Altria’s stated strategic rationale for the investment in Juul is that it:
- Provides a significant stake in the largest and fastest growing e-vapor company with a highly talented management team, successful in-market products and strong innovation pipeline.
- Offers exposure to strong revenue and volume growth opportunity with attractive unit economics and to significant international growth plans and global e-vapor profit pool.
- Better positions Altria with adult smokers interested in alternatives while continuing to compete vigorously in all other tobacco product markets.
The service agreements will accelerate Juul's mission to switch adult smokers to e-vapor products, Altria said. The investment complements Altria's noncombustible offerings in smokeless and heat-not-burn, upon U.S. Food and Drug Administration (FDA) authorization of IQOS.
San Francisco-based Juul will remain fully independent, the companies said, but it will have access to Altria's infrastructure and services.
Altria will provide Juul access to its tobacco products' retail shelf space, allowing Juul's tobacco and menthol-based products to appear alongside combustible cigarettes. Juul's flavored products will continue to only be available on Juul.com.
Altria will enable Juul to reach adult smokers with direct communications through cigarette pack inserts and mailings to adult smokers via Altria companies' databases. Altria will apply its logistics and distribution experience to help Juul expand its reach and efficiency and Juul will have the option to be supported by Altria's sales organization, which covers about 230,000 retail locations.
"We are taking significant action to prepare for a future where adult smokers overwhelmingly choose noncombustible products over cigarettes by investing $12.8 billion in Juul, a world leader in switching adult smokers," said Howard Willard, Altria's chairman and CEO. "We have long said that providing adult smokers with superior, satisfying products with the potential to reduce harm is the best way to achieve tobacco harm reduction. Through Juul, we are making the biggest investment in our history toward that goal. We strongly believe that working with Juul to accelerate its mission will have long-term benefits for adult smokers and our shareholders."

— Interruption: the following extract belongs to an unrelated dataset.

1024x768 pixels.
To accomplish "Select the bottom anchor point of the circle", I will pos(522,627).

“Today, we have been joined by an unlikely—and seemingly counter-intuitive—investor in our journey,” said Kevin Burns, CEO of Juul. “We understand the controversy and skepticism that comes with an affiliation and partnership with the largest tobacco company in the U.S. We were skeptical as well. But over the course of the last several months, we were convinced by actions, not words, that in fact this partnership could help accelerate our success switching adult smokers. We understand the doubt. We doubted as well. We made it very clear that any investment would need to meet demanding and specific criteria to ensure that they are committed to our mission.”

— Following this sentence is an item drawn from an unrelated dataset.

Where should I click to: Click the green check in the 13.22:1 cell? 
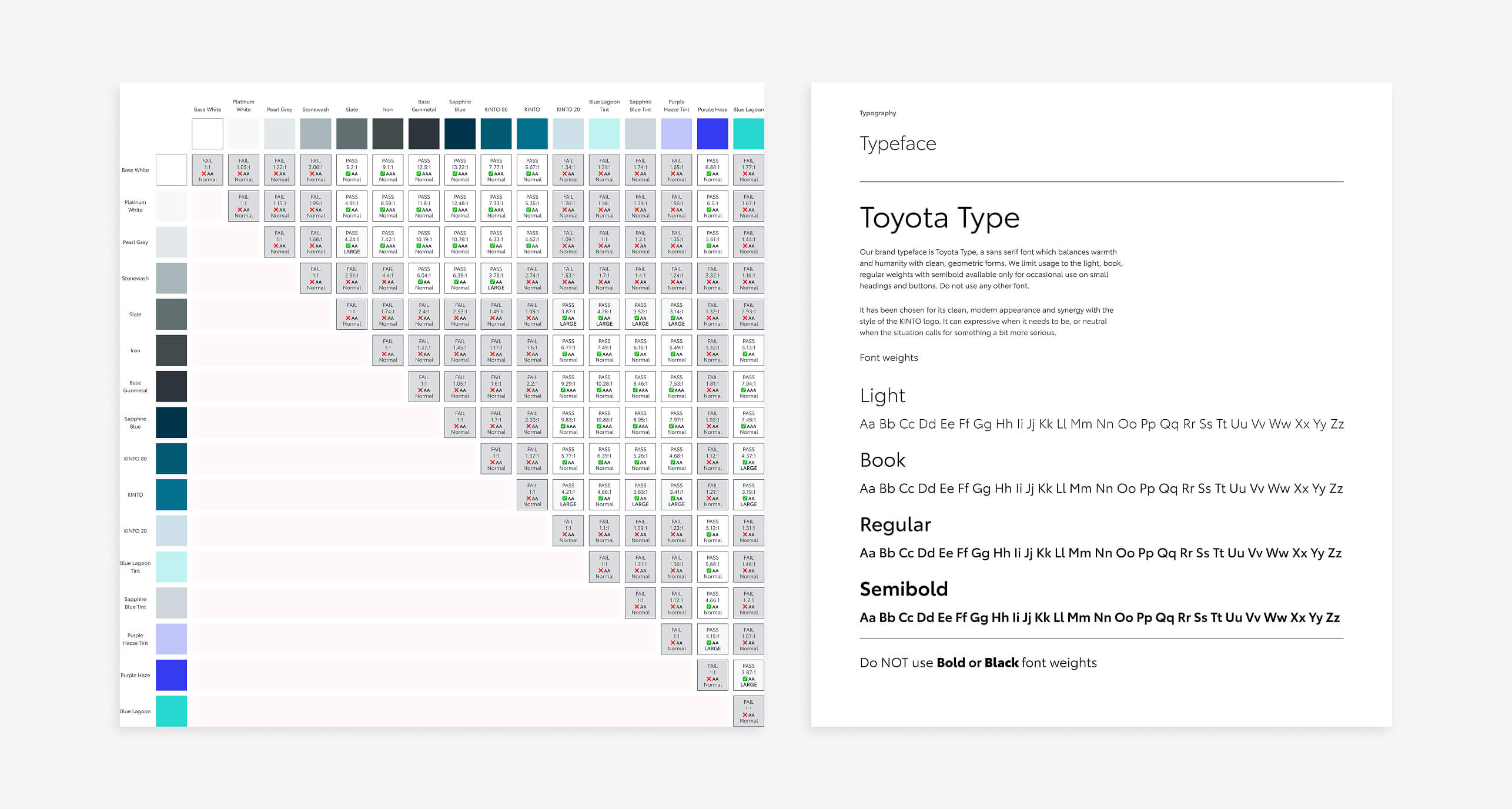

Altria will be subject to a standstill agreement under which it may not acquire additional Juul shares above its 35% interest. It agreed not to sell or transfer any Juul common shares for six years from closing. Altria said it will participate in the e-vapor business only through Juul as long as Altria is supplying Juul services, which Altria has committed to doing for at least six years.
Richmond, Va.-based Altria's subsidiaries include Philip Morris USA Inc., U.S. Smokeless Tobacco Co. LLC, John Middleton Co., Sherman Group Holdings LLC and its subsidiaries (Nat Sherman), Nu Mark LLC, Ste. Michelle Wine Estates Ltd. and Philip Morris Capital Corp. The brand portfolios of Altria's tobacco operating companies include Marlboro, Black & Mild, Copenhagen and Skoal.